As these estimates are performed using sector models, they do not take into account all the effects resulting from a policy of reduced social contributions on low wages, and in particular the impact of macroeconomic feedback, i.e. the effect of income gains, competitiveness gains and the financing of the measure.
In a recent study published in the Revue de l’OFCE (Varia, no. 126, 2012), we have attempted to supplement these evaluations by taking into account all the impacts resulting from a policy of reducing contributions on low wages. To do this, we performed a simulation of this measure using the OFCE’s macro-econometric model, emod.fr.

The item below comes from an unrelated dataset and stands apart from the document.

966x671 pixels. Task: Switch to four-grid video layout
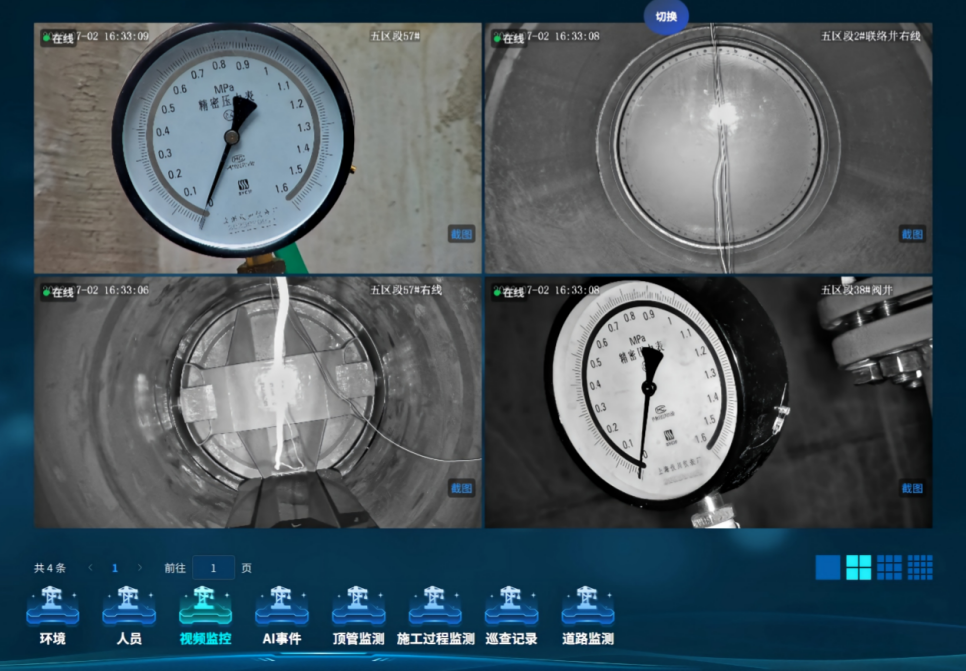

We were able to break down the various impacts expected from these reductions on employment costs into two basic categories:
- An overall “substitution effect”, which breaks down into a macroeconomic capital-labour substitution, to which is added what can be called an “assessment effect” linked to the targeting of the measure at low wages;
- A “volume effect”, which can be broken down between rising domestic demand due to lower prices and higher payroll, competitiveness gains due to improved market share internally and externally, and the negative effect of the measure’s financing, whether that involves raising the tax burden (prélèvements obligatoires) or cutting public spending.
Based on our assessment, summarized in Table 1, the exemptions from employer social contributions on low wages lead to creating 50,000 jobs in the first year and about 500,000 at the end of five years. Of the 503,000 jobs expected within five years, 337,000 would be due to the overall substitution effect, with 107,000 linked to the macroeconomic capital-labour substitution and 230,000 to the “assessment effect” linked to the sharp reduction in labour costs on low wages. In addition, 82,000 jobs are generated by the addition to household income and 84,000 by competitiveness gains and the positive contribution of foreign trade to the change in GDP. On the other hand, the “volume effect” on employment becomes negative if the measure is financed ex post: increasing a representative mix of the fiscal structure reduces the overall impact of the measure by 176,000 jobs at 5 years; reducing a representative mix of the structure of public spending reduces employment by 250,000 at 5 years.
Some of the jobs created come from competitiveness gains related to taking market share from our trading partners due to lower prices of production following the reduction in labour costs. This price-competitiveness mechanism works only if, first, firms pass on the reductions in social contributions in their prices of production, and second, our trading partners are willing to lose market share without a fight. We therefore simulated a polar opposite case in which it is assumed that our trading partners respond to this type of policy by enacting similar measures, which would negate our external gains.
While this does not modify the impact on employment related to the “substitution effect”, this assumption does change the “volume effect” of the measure, eliminating 84,000 jobs from gains in market share and increasing the negative effect of ex post financing due to the measure’s multiplier effect on weaker activities. In total, in the scenario in which the measure is funded ex post and does not allow gains in competitiveness, the exemptions on employer social security contributions on low wages would create between 69,000 and 176,000 jobs within five years, depending on how it is financed (Table 2). This result puts the initial figure of 500,000 jobs into perspective.